I am beginning to think that I could never bear to even visit Texas. Even a stopover at the airport would be too much.
Why will my son only eat raisins (the golden kind only, mind you) unless I call them "kitty treats?"
Just finished reading Me Talk Pretty One Day by David Sedaris. Absolutely. Hysterical. I haven't laughed that hard at a book in a very long time.
For the first time in my life, today I cleaned another human being's poop off the floor. At least it landed on tile. It's the little things you are thankful for sometimes.
I wish I had the time to wash my car like I used to when I was younger.
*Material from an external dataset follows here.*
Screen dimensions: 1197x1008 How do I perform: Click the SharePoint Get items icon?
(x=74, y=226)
My car was spotless inside and out, I would go in between the air conditioning vents with a Q-tip, for goodness sakes. Needless to say, that is no longer the case.
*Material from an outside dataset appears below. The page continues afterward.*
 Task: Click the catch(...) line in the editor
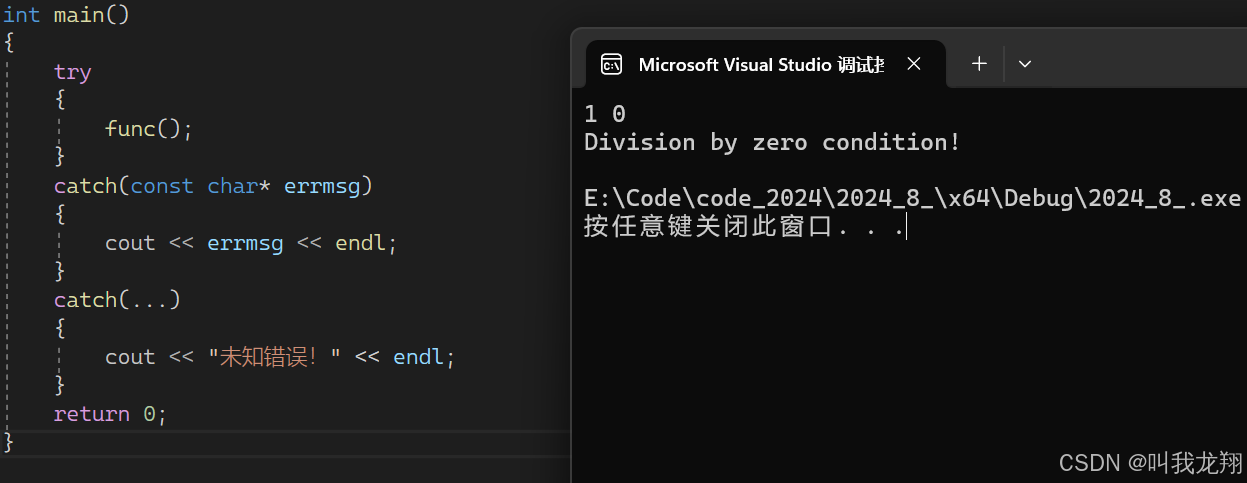coord(117,300)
I did, however, recently utilize a Q-tip to clean the toys I won on Ebay. Is it too much to ask that they be cleaned? Something about someone else's dirt freaks me out.
When I was doing research into hotels for my parent's upcoming anniversary, I found this hotel, where their private villas can run from three grand a night and up. I then found myself thinking that if you can afford something like that, you have way too much money on your hands.
I have named my doves (they are mine because they refuse to leave my patio) Cheeky, Squeaky, Leaky and Poopie. And its good because I can call any one of them Poopie and it will fit.
Entirely too many references to the word poop were made in this post.